INEGI(メキシコ国立統計地理情報院)の役割と機能
メキシコの国家運営や社会分析において、客観的なデータを提供し続ける不可欠な機関がINEGI(国立統計地理情報院)です。この組織は、国の統計および地理情報の国家システムを統括する自律的な政府機関として、メキシコ全土の現状を数値化し、可視化する重要な任務を担っています。
Key Facts
- 設立日:1983年1月25日(ミゲル・デ・ラ・マドリッド大統領の布告による)
- 本拠地:メキシコ中部ののアグアスカリエンテス市
- 法的地位:メキシコ政府の自律機関
- 主な任務:人口、住宅、経済、農業などの統計収集および地理情報の管理
- 現代表者:グラシエラ・マルケス・コリン(会長)
INEGIの組織概要と歴史
INEGIは、1983年に当時のミゲル・デ・ラ・マドリッド大統領による大統領令によって創設されました。もともとは「国立統計地理情報院(Instituto Nacional de Estadística, Geografía e Informática)」という名称でしたが、現在はINEGIとして知られています。政府から独立した自律的な権限を持つことで、政治的な影響を受けない中立的で正確なデータの収集・提供を可能にしています。
組織の本部は、メキシコ共和国の中央に位置するアグアスカリエンテス市に置かれており、ここから全国的なデータ収集ネットワークを管理しています。
主要な統計調査とデータ収集活動
INEGIの最も重要な役割の一つは、定期的に実施される大規模な国勢調査です。これにより、メキシコの人口動態や生活環境の変遷を詳細に把握しています。
定期的な大規模調査
- 人口住宅国勢調査:10年ごとに実施され、国民の基本属性や住居状況を網羅的に調査します。

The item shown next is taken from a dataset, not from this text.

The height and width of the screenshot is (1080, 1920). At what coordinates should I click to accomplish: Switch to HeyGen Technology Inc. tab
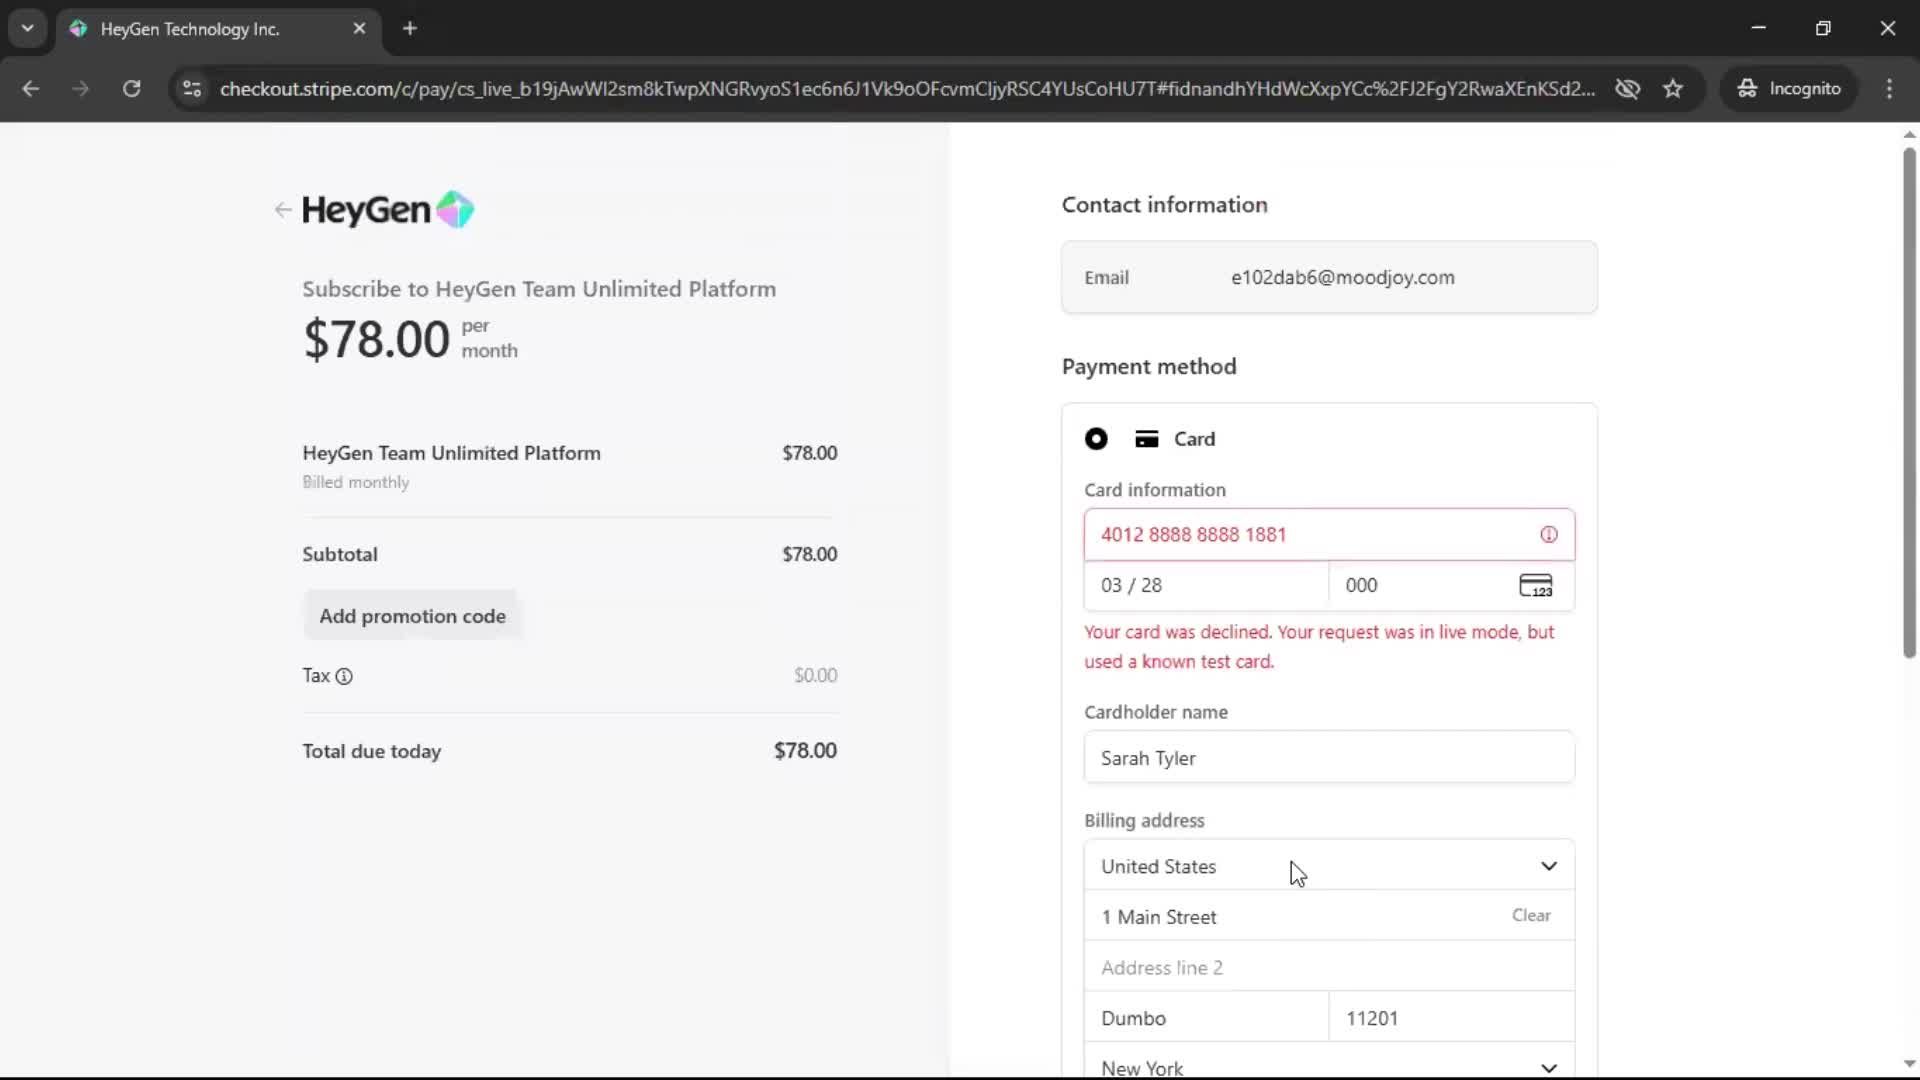(x=190, y=29)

- 経済センサス:5年ごとに実施され、国内の経済活動の現状を分析します。
- 農業・畜産・林業センサス:一次産業の状況を把握するための専門的な調査です。

継続的な指標モニタリング
大規模な調査以外にも、月次や四半期ベースで社会経済的な指標を算出しています。具体的には、国内総生産(GDP)の月次算出や、消費者信頼感指数、商業サンプルの割合などの経済指標が含まれます。また、雇用・職業統計や、家庭内暴力・パートナー間暴力といった社会問題に関するデータ収集も行っており、これらの数値は他の政府機関が政策を立案したり、将来の予測を立てたりするための基礎資料として活用されています。
INEGIの基本情報まとめ
| 項目 | 詳細内容 |
|---|---|
| 正式名称 | 国立統計地理情報院 (INEGI) |
| 設立年 | 1983年 |
| 所在地 | アグアスカリエンテス(メキシコ) |
| 主な調査サイクル | 人口住宅(10年)、経済(5年) |
| 提供データ例 | GDP、雇用統計、地理地図、人口統計 |
Frequently Asked Questions
INEGIとはどのような組織ですか?
メキシコ政府の自律機関であり、国の統計および地理情報の収集・管理を専門とする組織です。中立的な立場で正確なデータを提供し、国家の意思決定を支援しています。
どのような頻度で国勢調査が行われていますか?
人口および住宅に関する総合的な国勢調査は10年ごとに実施されています。また、経済に関する調査は5年ごとに行われています。
INEGIが提供する経済データにはどのようなものがありますか?
月次の国内総生産(GDP)をはじめ、消費者信頼感調査や雇用・職業に関する統計など、多岐にわたる経済指標を提供しています。
地理情報に関する活動も行っているのでしょうか?
はい。統計だけでなく地理情報の管理も担っており、デジタルマップやインタラクティブな国家アトラス、正射投影写真(オルソフォト)の提供など、高度な地理空間情報の提供を行っています。
INEGIのデータはどのように利用されていますか?
収集された統計データは、他の政府機関による研究や将来予測、政策立案の根拠となる基礎資料として幅広く利用されています。